Zohran Mamdani eletto sindaco di New York: un traguardo storico
Zohran Mamdani, candidato del Partito Democratico, ha vinto le elezioni per il sindaco di New York e assumerà ufficialmente l’incarico il 1° gennaio 2026 per un mandato di quattro anni. Questo risultato segna un significativo cambiamento nella politica della città: a soli 34 anni, Mamdani diventa il sindaco più giovane in oltre un secolo e il primo musulmano a ricoprire questa carica, riporta Attuale.
Con il 91% dei voti scrutinati, Mamdani ha ottenuto il 50,4% delle preferenze, superando Andrew Cuomo, che ha ricevuto il 41,6% dopo essersi presentato come indipendente. Il candidato Repubblicano Curtis Sliwa ha ottenuto solo il 7,1% dei voti. La vittoria di Mamdani era attesa, dato che per settimane era stato il favorito nei sondaggi.

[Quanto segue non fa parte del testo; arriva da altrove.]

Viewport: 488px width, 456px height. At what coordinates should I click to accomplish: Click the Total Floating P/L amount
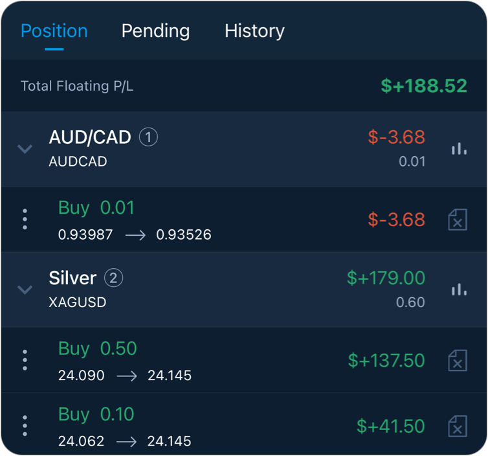pyautogui.click(x=423, y=86)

Fino a un anno fa, Mamdani era relativamente sconosciuto. Ha guadagnato visibilità grazie a una campagna elettorale efficace, focalizzata sull’argomento del crescente costo della vita a New York, insostenibile per molti cittadini. Tra le sue proposte principali ci sono l’introduzione degli autobus gratuiti, l’azzeramento delle spese per asili e scuole per bambini fino a cinque anni e la creazione di supermercati comunali con prezzi accessibili. Mamdani si è anche impegnato a congelare i canoni degli affitti calmierati per un periodo di quattro anni.

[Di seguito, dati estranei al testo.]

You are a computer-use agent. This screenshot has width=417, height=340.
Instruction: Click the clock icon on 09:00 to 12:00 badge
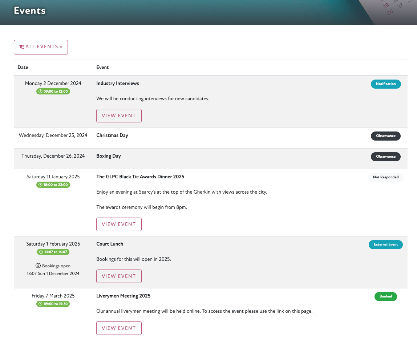[40, 92]
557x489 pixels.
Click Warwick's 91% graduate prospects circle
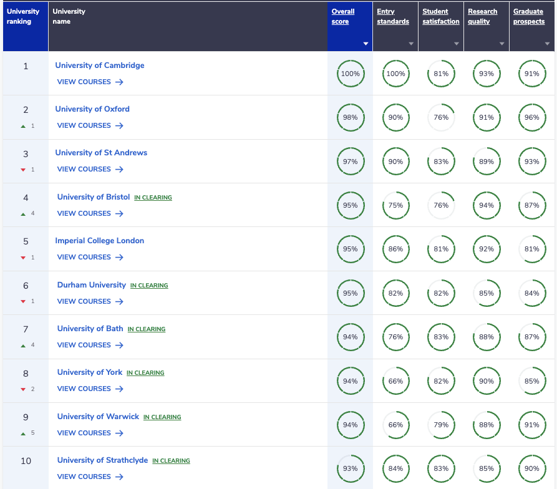click(532, 425)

Il neo-sindaco ha battuto avversari con maggiore esperienza e risorse. Andrew Cuomo, ex governatore di New York dal 2011 al 2021, si era dimesso in seguito a accuse di molestie sessuali, lasciando il campo a Mamdani. Cuomo ha ricevuto il sostegno dell’attuale sindaco Eric Adams e di figure influenti nel GOP come Donald Trump ed Elon Musk. Sliwa, pur essendo un candidato Repubblicano, non aveva realistiche possibilità di successo, considerando la predominanza democratica della città.
Dal 2021, Mamdani è deputato nello stato di New York, ma la sua esperienza politica è limitata. I critici mettono in dubbio le sue capacità di affrontare un incarico così complesso come quello di sindaco di New York, dove si trova a governare una città con un bilancio annuale di 112 miliardi di dollari e oltre 300.000 dipendenti comunali. L’imminente sfida consiste nell’adempiere alle ambiziose promesse fatte durante la campagna.
Donald Trump ha frequentemente criticato la candidatura di Mamdani, etichettandolo come un politico estremista e minacciando di ridurre i fondi federali per New York in caso di sua vittoria.